I gave Nan a spoonful. She smiled.
And said, "That's good."
I loved hearing her say that.
Sissy makes fun of me for taking pictures like this. She thinks I'm a faker. She says, "Oh, I bet you're going to put that in your blog, and say something like, 'The next generation is learning how to make the stuffing.'"
Yup. I am.
Because she is.
Corralling cranberries and trying to get them into that teeny tiny opening at the top of the food processor was not easy.
They kept spilling out of my hands. Hitting the counter.
Bouncing all over the place.
Who knew cranberries bounced so much?
I chased cranberries for quite a while, trying to make the cranberry orange relish. Which is oh-so-tasty and worth the time I spent chasing cranberries.

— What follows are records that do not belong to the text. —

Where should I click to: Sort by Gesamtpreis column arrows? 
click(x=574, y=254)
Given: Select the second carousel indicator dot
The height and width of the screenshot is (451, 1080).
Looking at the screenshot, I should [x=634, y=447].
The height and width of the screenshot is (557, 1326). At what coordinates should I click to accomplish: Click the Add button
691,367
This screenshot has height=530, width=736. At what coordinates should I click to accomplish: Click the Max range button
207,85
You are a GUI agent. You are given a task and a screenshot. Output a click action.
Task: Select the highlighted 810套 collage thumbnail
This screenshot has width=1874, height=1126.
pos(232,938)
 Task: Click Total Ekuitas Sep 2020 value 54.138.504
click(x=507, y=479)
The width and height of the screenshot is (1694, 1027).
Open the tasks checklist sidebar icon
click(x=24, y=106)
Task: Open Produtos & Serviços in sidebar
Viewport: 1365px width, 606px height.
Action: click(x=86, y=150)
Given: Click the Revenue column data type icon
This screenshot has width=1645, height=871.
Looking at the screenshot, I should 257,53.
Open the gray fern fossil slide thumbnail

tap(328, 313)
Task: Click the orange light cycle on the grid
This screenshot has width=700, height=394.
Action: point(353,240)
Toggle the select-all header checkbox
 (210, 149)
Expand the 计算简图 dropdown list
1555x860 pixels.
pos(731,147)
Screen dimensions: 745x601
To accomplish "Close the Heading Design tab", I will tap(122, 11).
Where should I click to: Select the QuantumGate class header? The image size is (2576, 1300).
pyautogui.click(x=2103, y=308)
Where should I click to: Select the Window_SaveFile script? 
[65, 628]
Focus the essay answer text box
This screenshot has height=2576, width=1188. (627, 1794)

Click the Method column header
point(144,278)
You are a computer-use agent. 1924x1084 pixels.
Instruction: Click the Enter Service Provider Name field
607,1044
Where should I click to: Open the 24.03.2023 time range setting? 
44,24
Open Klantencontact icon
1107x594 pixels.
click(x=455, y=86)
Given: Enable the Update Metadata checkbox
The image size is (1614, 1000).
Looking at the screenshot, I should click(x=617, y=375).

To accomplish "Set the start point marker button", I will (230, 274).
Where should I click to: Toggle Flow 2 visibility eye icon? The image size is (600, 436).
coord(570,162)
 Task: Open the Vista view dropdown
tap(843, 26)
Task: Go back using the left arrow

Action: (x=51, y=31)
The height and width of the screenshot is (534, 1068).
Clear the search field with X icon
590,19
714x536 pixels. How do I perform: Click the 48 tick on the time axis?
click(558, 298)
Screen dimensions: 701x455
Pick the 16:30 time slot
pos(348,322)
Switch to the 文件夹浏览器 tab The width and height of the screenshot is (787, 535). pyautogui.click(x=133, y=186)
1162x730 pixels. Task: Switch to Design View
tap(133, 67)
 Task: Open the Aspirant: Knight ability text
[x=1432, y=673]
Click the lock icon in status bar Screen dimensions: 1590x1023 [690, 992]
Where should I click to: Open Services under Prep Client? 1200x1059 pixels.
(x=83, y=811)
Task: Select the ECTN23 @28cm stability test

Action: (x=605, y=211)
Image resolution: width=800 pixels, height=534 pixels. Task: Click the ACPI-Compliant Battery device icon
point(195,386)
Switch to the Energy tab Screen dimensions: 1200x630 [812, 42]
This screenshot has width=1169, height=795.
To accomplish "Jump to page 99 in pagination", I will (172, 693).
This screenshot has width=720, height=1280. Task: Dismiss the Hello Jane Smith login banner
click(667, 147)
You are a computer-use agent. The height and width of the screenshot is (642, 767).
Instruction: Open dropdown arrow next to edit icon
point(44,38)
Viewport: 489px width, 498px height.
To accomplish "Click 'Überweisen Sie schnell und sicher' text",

It made me think of my mom and I wondered if she ever chased cranberries around the kitchen.
I was home alone.
The kids had gone out with friends. The Man was visiting a friend. Mom was with friends. I was home cooking. And feeling a little bit sorry for myself. Doing all the work. Alone. Thinking about mom. Feeling a wee bit weepy. Wishing I had spent more time helping her prepare some of these important meals. Sentimental and nostalgic for the past.
But then I got over it.
And gave thanks for all that I had been blessed with. Plentiful food. Memories of a wonderful childhood. Warm house. Loving family.
Nope. No more feeling sorry for myself.
Thanksgiving morning. Walking with the Man.
Beautiful sunny, crisp morning. Frosty touches everywhere. Sun shining, illuminating fallen maple leaves.
And a discarded rose on the side of the road.
Lots of spectators when the turkey comes out of the oven.
Lots of sneaky hands, stealing pieces of meat, when the turkey comes out of the oven.
Good thing I was documenting all this thievery.
Tablecloth is an old quilt I've had for close to twenty years. It's ancient. And deteriorating.
But I don't want it stuck in a box, hidden away, feeling unneeded.
What's the point to that?
It looks much better on my table than in a scruffy brown cardboard box.
Doesn't everyone do this during the Thanksgiving weekend?